When the matter became public, Dayan put Har-Tzion and his accomplices on trial, but they hired a shrewd lawyer who threatened to turn the affair into a political issue, something nobody wanted. The defendants were released. Sharett objected to the trial’s cancelation and suspected Dayan of deliberately covering up the episode. In his diary, Sharett attributed the atmosphere that precipitated the crime to Ben-Gurion and Dayan’s reprisal policy.

“We heedlessly jettisoned the emotional, moral brakes on the instinct of vengeance that is stamped on man’s soul to do evil,” he wrote, “and thereby enabled a paratroop battalion to elevate vengeance to the level of moral principle.”14 Sharett’s anger over the incident illustrated the gulf separating him and Dayan, who regarded the paratroop battalion as the army’s finest unit.
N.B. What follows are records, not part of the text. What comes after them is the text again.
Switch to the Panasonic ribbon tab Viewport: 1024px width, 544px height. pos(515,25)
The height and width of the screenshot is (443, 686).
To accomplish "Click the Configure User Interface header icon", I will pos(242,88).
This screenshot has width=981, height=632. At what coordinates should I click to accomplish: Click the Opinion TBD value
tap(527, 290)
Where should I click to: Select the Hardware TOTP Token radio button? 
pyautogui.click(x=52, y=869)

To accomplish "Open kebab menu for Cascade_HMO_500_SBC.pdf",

Dayan remained close to Ben-Gurion, visiting him often at Sde Boker to report and consult even when Ben-Gurion was no longer in office. He offered to help Ben-Gurion advance his program to help new immigrants who had no farming experience and faced a dangerous life on the frontier. Ben-Gurion sought to inspire a volunteer movement of young native Israelis to assist the immigrants, but his efforts were unsuccessful. Dayan interceded and mobilized childhood acquaintances—young people from the established moshav farming communities. Several hundred went to live on the new moshavim for months and taught agriculture to the newcomers, aided in social integration and medical services, and tutored children in school and adults in Hebrew.

Dayan supported the project enthusiastically, and his office became a quasi-headquarters for moshav volunteers needing advice. He harnessed IDF resources to bolster Ben-Gurion’s project and toured the moshavim to boost their inhabitants’ morale. The successful project helped the immigrants acclimatize to their new surroundings, and later, when Dayan entered politics, the young people of these moshavim were his most loyal public supporters.
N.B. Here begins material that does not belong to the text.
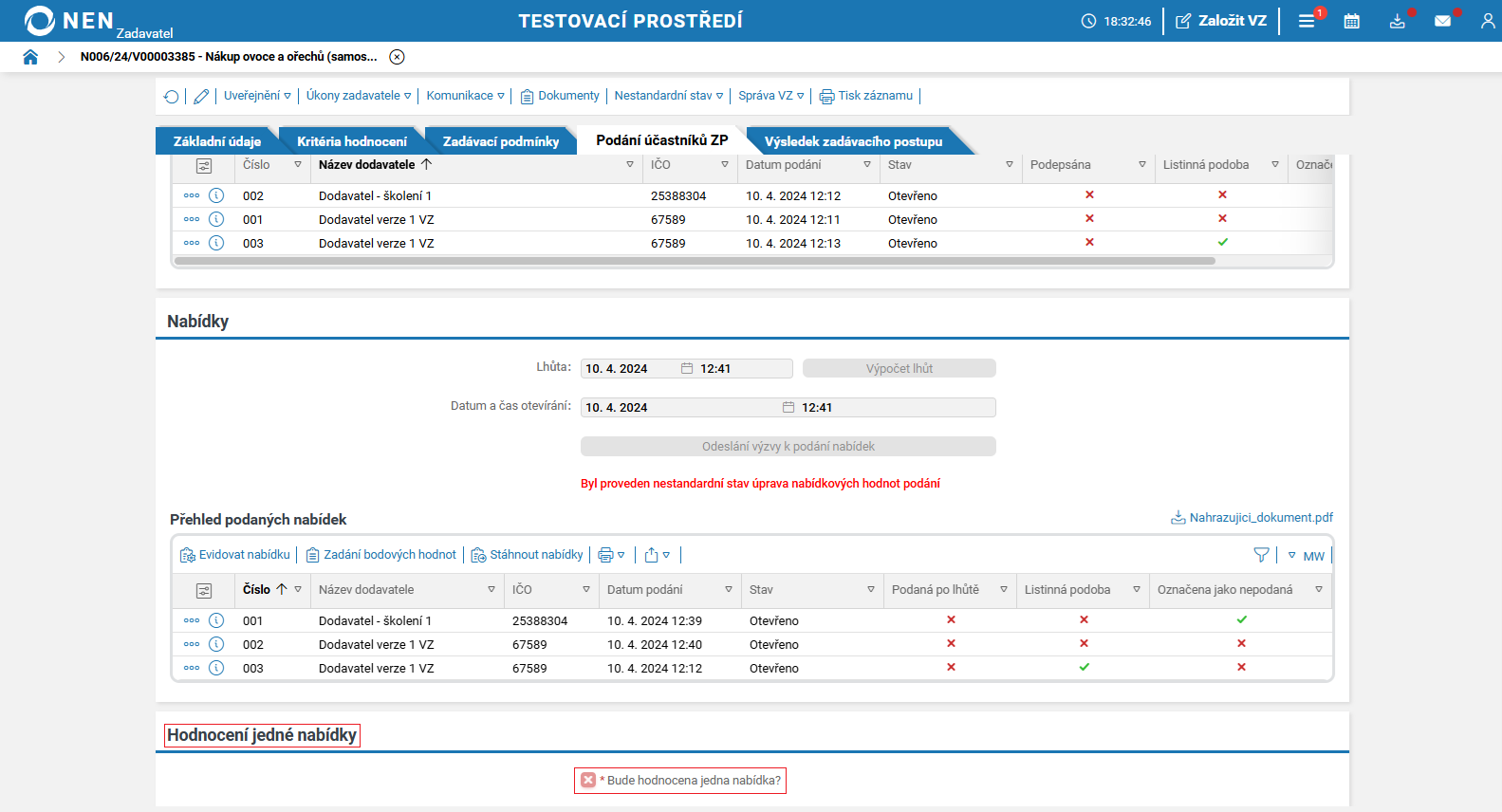Toggle 'Bude hodnocena jedna nabídka?' checkbox
This screenshot has width=1502, height=812.
click(x=588, y=780)
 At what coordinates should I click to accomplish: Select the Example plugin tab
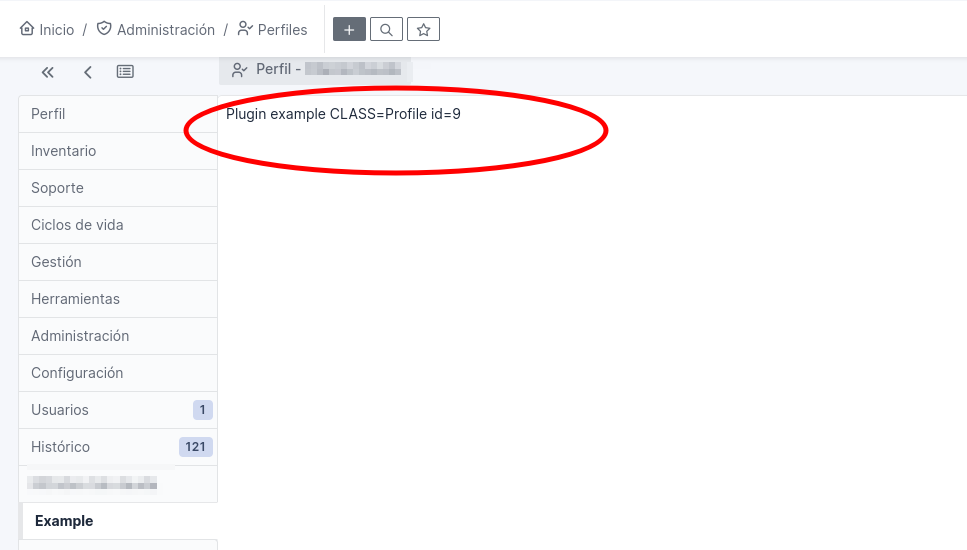(x=119, y=521)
While Dayan was away during June and July 1954 on his official study visit to the U.S. Army, a minor, foolhardy episode escalated into a major national scandal that cast a lingering shadow over Israel’s political leaders. Years earlier, IDF intelligence had established a ten-person spy cell in Egypt. Now Col. Benjamin Gibli, the head of IDF intelligence, activated the sleeper cell to conduct an operation, code-named Operation Susannah, to instill fear and instability in the country in order to delay Britain’s withdrawal from the Suez Canal. Young Egyptian Jews detonated small firebombs, damaging several U.S. and British cultural institutions in Cairo and Alexandria. One bomb, however, ignited inadvertently in the pocket of a Jewish spy, Philip Natanson; there were no casualties, but it compromised the operation and led to the arrest and trial of all ten members of the cell. Two senior Jewish Egyptian agents were executed, an Israeli agent committed suicide in jail, and seven received long jail sentences, among them Marcelle Ninio, who was tortured in prison. The incident garnered worldwide attention. Israel denied any connection to the cell, yet information leaked, albeit after passing through tight military censorship. Enigmatically called HaEsek HaBish—“the unfortunate business”—it left most Israelis in the dark about the affair.

Behind the scenes, fingers were being pointed. Who gave the order for the operation? Gibli, the spymaster, blamed Defense Minister Lavon, who, in turn, adamantly denied the charges. Prime Minister Sharett appointed a commission to investigate, but it failed to determine the source of the operation. Despite the lack of clarity, the fallout was severe: Lavon resigned and Gibli was relieved of his command.

On January 21, 1955, following Lavon’s resignation, David Ben-Gurion left Sde Boker and assumed the post of defense minister. His return to politics deflected attention from the amateur episode in Egypt and restored stability—for the time being.